Federal Court Revives 'Insurrection' Challenge to Rep. Cawthorn Cawthorn (AP)
Jan Wolfe Tuesday, 24 May 2022 03:34 PM
A U.S. appeals court on Tuesday issued a decision that could bolster efforts to disqualify members of Congress on the grounds that they voiced support for the Jan. 6, 2021, attack on the Capitol, saying a 150-year-old law does not shield lawmakers from such challenges.
In a written ruling, the 4th U.S. Circuit Court of Appeals revived a lawsuit alleging U.S. Rep. Madison Cawthorn is unfit for federal office.
The ruling will likely have little to no impact on Cawthorn because last week he lost his re-election bid in North Carolina's Republican primary, but the decision is likely to be cited as an important precedent in future challenges.

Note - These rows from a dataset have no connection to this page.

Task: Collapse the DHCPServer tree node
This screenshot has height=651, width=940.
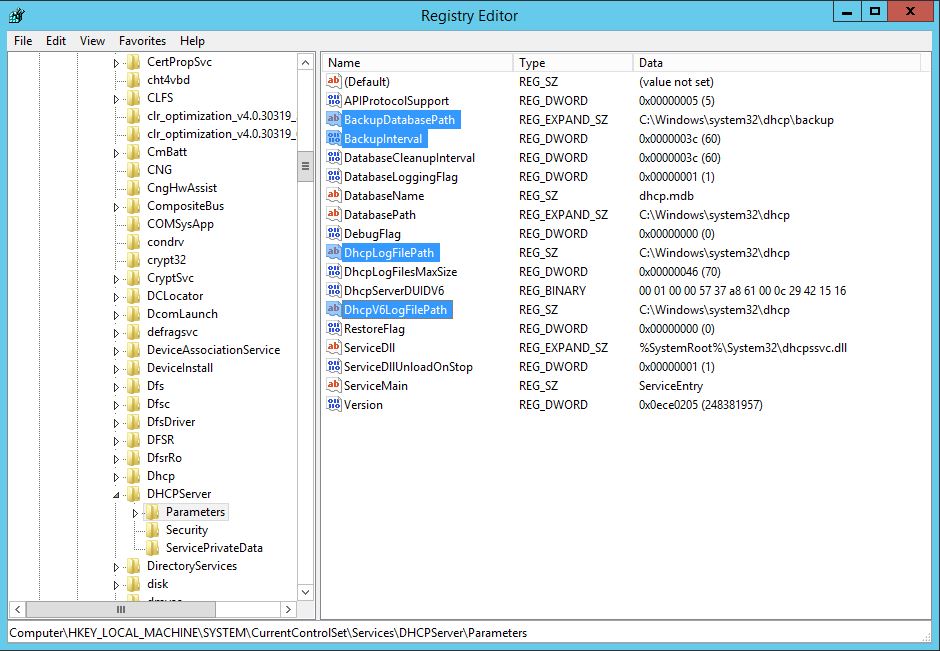Action: (x=116, y=494)
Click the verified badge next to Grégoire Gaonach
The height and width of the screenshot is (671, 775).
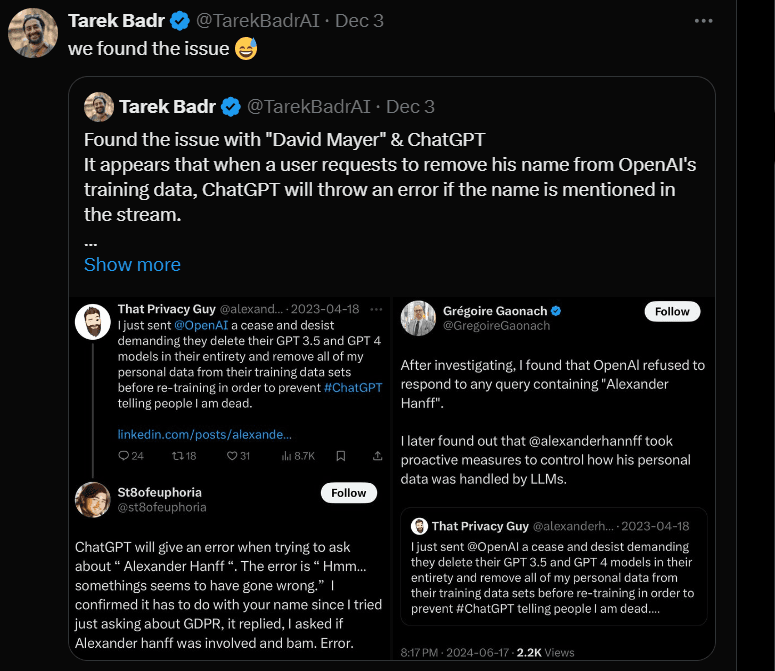[556, 311]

The voters claimed Cawthorn voiced support for the violent Capitol attack, violating a provision of the U.S. Constitution known as the "Insurrectionist Disqualification Clause."
Cawthorn was one of two members of Congress who spoke at then-President Donald Trump's rally that preceded the Capitol rioting. Cawthorn has vigorously denied that his actions and comments can be equated with "insurrection" against the United States.
The Insurrectionist Disqualification Clause, passed after the Civil War, bars politicians from running for Congress if they have engaged in "insurrection or rebellion" against the United States, or "given aid or comfort" to the nation's enemies.
The North Carolina voters are represented by Free Speech For People, an advocacy group that brought a similar, unsuccessful challenge to Republican U.S. Representative Marjorie Taylor Greene's qualifications for office.
In that case, an administrative judge said challengers to Greene failed to prove she was unfit for the office.
A federal judge in March dismissed the challenge to Cawthorn's candidacy, saying the Insurrectionist Disqualification Clause was effectively overridden by a law Congress passed in 1872 that granted amnesty to Confederates who opposed the Union in the Civil War.
The 4th Circuit reversed that decision, concluding that the 1872 law applied only to Civil War Confederates.